Я беру бутылку, стоящую у моих ног, и протягиваю в темноту. Рука Вероники натыкается на мой локоть, потом, скользнув ниже, находит бутылку, и, мне кажется, ее ладонь прошлась по моей руке медленнее, чем нужно, и это был добрый, успокаивающий жест. Я слышу, как пробка, пискнув, покидает бутылку, слышу, как Вероника пьет…
– Вот, держи…
Я нарочно протягиваю руку дальше и трогаю Веронику за плечо. Шерсть свитера мягкая, теплая изнутри… Но я не решаюсь повторить ее жест и просто беру бутылку. Отчего-то я чуть не плачу. Глотаю виски вместе с комом в горле…

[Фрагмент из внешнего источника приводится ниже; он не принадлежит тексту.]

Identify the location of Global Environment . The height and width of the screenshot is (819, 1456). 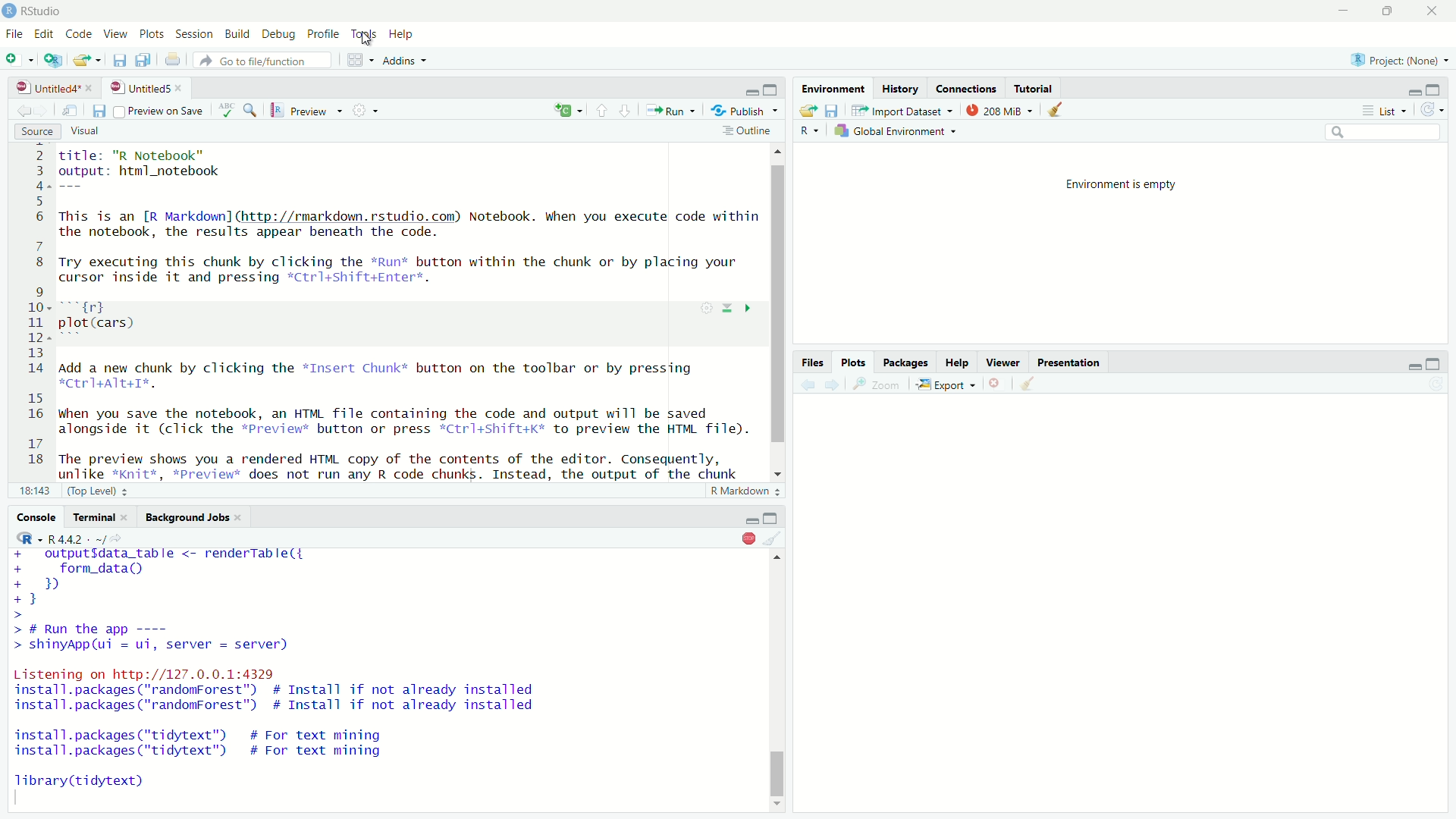
(896, 131).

– Слушай, – говорит Вероника, – я подумала, раз для тебя нет ни чудовищ, ни призраков, ни всех этих темных сил, значит, и светлых сил тоже как бы нет? Ангелов-хранителей, святых, которые тебя защищают?..
– Не знаю, – вздыхаю я. – Не знаю… Может быть, я просто боюсь приоткрыться и почувствовать те, другие миры. Мне вполне хватает и одного мира, чтобы бояться, вот я и убедил себя в том, что никаких других нет. Ведь если опасности этого мира еще как-то можно предусмотреть, то как защититься от того, чего не видишь, не слышишь, не знаешь? Это еще хуже, чем слепота… Вообще-то, я из верующей семьи. Молитвы выучил раньше детских стишков. Я и сейчас молюсь утром и вечером… Кому? Если честно, не знаю. Хочется верить, что кто-то нас защищает от чудовищ, которые притаились где-то в тумане, выкопали для нас ямы, расставили ловушки. Хочется думать, что кто-то отважный и зрячий идет впереди, и разгоняет их, и ведет нас безопасным путем… Но, похоже, никакой защиты нет и все молитвы – не больше чем самоутешение… А вот беззащитность реальна, это я знаю хорошо… Мне было шесть лет. Я остался дома один – отец работал, мама отлучилась куда-то. Я прятался в своем любимом шкафу. Были сумерки, почти темно. Но я думал, что вот если придет кто-то чужой, и включит свет, и начнет искать меня, будет рыскать по комнате… Я умру от ужаса раньше, чем он откроет шкаф. И тогда я подумал: надо сделать так, чтобы никто не смог включить свет. Я знал, где у нас электричество – щиток, пробки, все такое. Когда гас свет, отец там чинил. Я вылез из шкафа, нашел отвертку в инструментах. Я хотел открутить провода. Подвинул в коридоре тумбочку, дотянулся с нее до щитка, начал ковырять, ткнул куда-то. Там что-то бахнуло, засверкало. Я упал на пол и увидел, что над щитком горит стена и огонь бежит вверх по обоям. Я пополз обратно в шкаф… Когда мать прибежала, через коридор уже нельзя было пройти. Мать полезла в окно. Дом у нас был маленький, но с высоким цоколем, над старым лабазом. И улица тихая, деревенская, окраина Коломны. Только бабки сбежались соседние, и помочь было некому… Мать нашла меня в шкафу, передала кому-то в окно. Но когда сама вылезала, на кухне взорвался баллон с газом. Кран от баллона полетел и пробил ей сердце. Будто кто-то прицелился…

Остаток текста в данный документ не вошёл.